Why Sorting Data Is Important for Algorithms

By John Paul Mueller, Luca Massaron

Imagine trying to find an item in a list without sorting it first. Every search becomes a time-consuming sequential search. But, a case can be made for not sorting data for algorithms. After all, the data is still accessible, even if you don’t sort it — and sorting takes time.

Of course, the problem with unsorted data is the same problem as that junk drawer in your kitchen (or wherever you have your junk drawer — assuming that you can find it at all). Looking for anything in the junk drawer is time consuming because you can’t even begin to guess where to find something. Rather than just reach in and take what you want, you must take out myriad other items that you don’t want in an effort to find the one item you need. Unfortunately, the item you need might not be in the junk drawer in the first place—you might have thrown it out or put it in a different drawer.

The junk drawer in your home is just like unsorted data on your system. When the data is unsorted, you need to search one item at a time, and you don’t even know whether you’ll find what you need without searching every item in the dataset first. It’s a frustrating way to work with data.

Of course, simply sorting the data isn’t enough. If you have an employee database sorted by last name, yet need to look up an employee by birth date, the sorting isn’t useful. (Say you want to find all of the employees who have a birthday on a certain day.) To find the birth date you need, you must still search the entire dataset one item at a time. Consequently, sorting must focus on a particular need. Yes, you needed the employee database sorted by department at one point and by last name at another time, but now you need it sorted by birth date in order to use the dataset effectively.

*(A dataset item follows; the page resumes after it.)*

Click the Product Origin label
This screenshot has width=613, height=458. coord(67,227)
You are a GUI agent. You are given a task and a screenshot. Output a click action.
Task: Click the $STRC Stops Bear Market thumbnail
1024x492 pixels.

The need to maintain several sorted orders for the same data is the reason that developers created indexes. Sorting a small index is faster than sorting the entire dataset. The index maintains a specific data order and points to the full dataset so that you can find what you need extremely fast. By maintaining an index for each sort requirement, you can effectively cut data access time and allow several people to access the data at the same time in the order in which they need to access it.

Many ways are available to categorize sorting algorithms. One of these ways is the speed of the sort. When considering how effective a particular sort algorithm is at arranging the data, timing benchmarks typically look at two factors:

  • Comparisons: To move data from one location in a dataset to another, you need to know where to move it, which means comparing the target data to other data in the dataset. Having fewer comparisons means better performance.
  • Exchanges: Depending on how you write an algorithm, the data may not get to its final location in the dataset on the first try. The data might actually move several times. The number of exchanges affects speed considerably because now you’re actually moving data from one location to another in memory. Fewer and smaller exchanges (such as when using indexes) means better performance.